Muskego - The Poilice Department may have a new chief this week to succeed Craig Moser, who will retire in early January.
The Muskego Police and Fire Commission was to interview four candidates on Tuesday, Nov. 15, and was likely to choose Moser's successor that night, said Michael Kuwitzky, commission chairman. That is after the Now press deadline, so watch for a story online.
All four candidates are already members of the department. The Muskego Police Department has a tradition of hiring from within.
"They are home-grown in the department," Kuwitzky said. "We're big believers in that,
"The department has a methodology that has served the community well and the commission wants that to remain strong."
The Muskego Police Department hasn't had the problems other departments have had, said Kuwitzky, who credited law enforcement leadership being honed locally through years of service.

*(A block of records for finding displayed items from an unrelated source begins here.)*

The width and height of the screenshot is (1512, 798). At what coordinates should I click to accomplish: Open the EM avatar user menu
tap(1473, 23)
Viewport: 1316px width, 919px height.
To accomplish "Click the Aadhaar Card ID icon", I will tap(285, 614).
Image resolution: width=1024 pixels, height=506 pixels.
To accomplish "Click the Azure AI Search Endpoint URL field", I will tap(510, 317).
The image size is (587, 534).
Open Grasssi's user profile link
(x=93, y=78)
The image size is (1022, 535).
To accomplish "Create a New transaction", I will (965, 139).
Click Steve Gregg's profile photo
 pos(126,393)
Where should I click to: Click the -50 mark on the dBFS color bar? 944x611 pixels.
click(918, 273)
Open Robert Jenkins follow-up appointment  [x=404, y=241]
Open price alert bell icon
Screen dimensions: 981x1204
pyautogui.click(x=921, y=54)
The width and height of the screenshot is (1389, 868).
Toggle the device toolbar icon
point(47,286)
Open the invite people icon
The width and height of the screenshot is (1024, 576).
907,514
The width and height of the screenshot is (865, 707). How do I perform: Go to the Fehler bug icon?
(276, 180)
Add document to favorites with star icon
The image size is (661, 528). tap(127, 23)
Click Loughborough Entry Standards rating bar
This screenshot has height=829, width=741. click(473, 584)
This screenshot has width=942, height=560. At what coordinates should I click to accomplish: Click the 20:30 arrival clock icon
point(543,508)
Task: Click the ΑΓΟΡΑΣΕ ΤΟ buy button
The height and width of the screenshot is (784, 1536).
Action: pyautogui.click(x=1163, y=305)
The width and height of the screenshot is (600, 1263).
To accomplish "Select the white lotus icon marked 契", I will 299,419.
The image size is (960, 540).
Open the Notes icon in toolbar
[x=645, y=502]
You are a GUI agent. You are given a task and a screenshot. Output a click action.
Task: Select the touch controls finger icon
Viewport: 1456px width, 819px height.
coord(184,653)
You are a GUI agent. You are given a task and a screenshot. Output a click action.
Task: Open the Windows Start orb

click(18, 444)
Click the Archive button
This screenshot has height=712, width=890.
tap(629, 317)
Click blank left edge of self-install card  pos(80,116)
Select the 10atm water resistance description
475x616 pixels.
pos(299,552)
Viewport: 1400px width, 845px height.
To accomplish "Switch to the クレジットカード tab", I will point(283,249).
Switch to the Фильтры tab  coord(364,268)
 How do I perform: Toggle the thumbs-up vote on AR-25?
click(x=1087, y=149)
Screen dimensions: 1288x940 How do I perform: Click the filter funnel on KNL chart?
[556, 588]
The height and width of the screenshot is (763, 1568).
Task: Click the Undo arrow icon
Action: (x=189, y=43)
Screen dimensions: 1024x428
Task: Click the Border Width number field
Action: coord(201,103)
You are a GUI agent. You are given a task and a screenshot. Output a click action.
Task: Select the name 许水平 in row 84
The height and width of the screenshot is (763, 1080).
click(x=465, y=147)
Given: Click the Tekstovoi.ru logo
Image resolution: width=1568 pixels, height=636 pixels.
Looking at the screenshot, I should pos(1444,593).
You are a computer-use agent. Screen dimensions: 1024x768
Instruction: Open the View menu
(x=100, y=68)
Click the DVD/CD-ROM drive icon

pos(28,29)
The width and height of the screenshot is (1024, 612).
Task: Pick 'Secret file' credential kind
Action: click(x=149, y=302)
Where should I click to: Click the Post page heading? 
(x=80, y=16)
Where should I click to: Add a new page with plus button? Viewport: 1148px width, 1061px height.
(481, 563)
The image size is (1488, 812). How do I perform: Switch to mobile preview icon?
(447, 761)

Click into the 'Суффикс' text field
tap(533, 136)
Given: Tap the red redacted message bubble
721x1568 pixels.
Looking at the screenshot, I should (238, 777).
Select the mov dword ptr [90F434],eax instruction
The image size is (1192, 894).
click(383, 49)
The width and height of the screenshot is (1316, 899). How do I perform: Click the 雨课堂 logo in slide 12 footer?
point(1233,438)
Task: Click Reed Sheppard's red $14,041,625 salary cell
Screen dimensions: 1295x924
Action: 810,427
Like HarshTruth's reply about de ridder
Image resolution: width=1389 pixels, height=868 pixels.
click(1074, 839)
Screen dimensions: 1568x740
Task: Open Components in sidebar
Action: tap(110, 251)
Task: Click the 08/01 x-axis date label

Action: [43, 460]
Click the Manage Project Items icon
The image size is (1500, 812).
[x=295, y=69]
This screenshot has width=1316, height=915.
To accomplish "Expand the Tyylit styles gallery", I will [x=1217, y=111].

All four candidates for chief are highly qualified, all having been with the department for a number of years, having been associated with the FBI academy and having taken advantage of other training opportunities, Kuwitzky said.
Most have more than 20 years in management positions, he said.
"They know every facet of the department inside and out," he said.
Police and fire commission member and former alderman Rob Glaiser said, "It'll be a challenging enterprise" to pick just one.
Chief since 2013
Moser was sworn in as chief in January 2013.
Asked if the commission would look for a new chief with more years ahead of him before retirement, Kuwitzky said probably not. That's because it takes a long time for candidates to have enough background to even be considered, he said.
To be eligible, they must have a college degree and at least 10 years in management positions with the department, he said.
There are younger members of the department with college degrees, many with more than one, but they don't have the required management experience, Kuwitzky said.
Beyond that baseline, Glaiser said the commission looks at qualifications, the candidate's vision for the department and evaluation of where it needs to grow.
Kuwitzky applauded Moser as an example of how well the system works.
"His whole career has been exemplary," Kuwitzky said.
Moser, who started with Muskego as a patrolman, was a captain with 27 years in law enforcement when he was chosen chief. He was named captain in 2007 and oversaw the services division and the detective bureau.
His priorities when he took over as chief included increasing community involvement and drug education for parents to try to combat the growing drug problem.
Kuwtizky said he has known the retiring chief since 1995 and said, "I've seen his career blossom."
"He's been an outstanding chief," Kuwitzky said.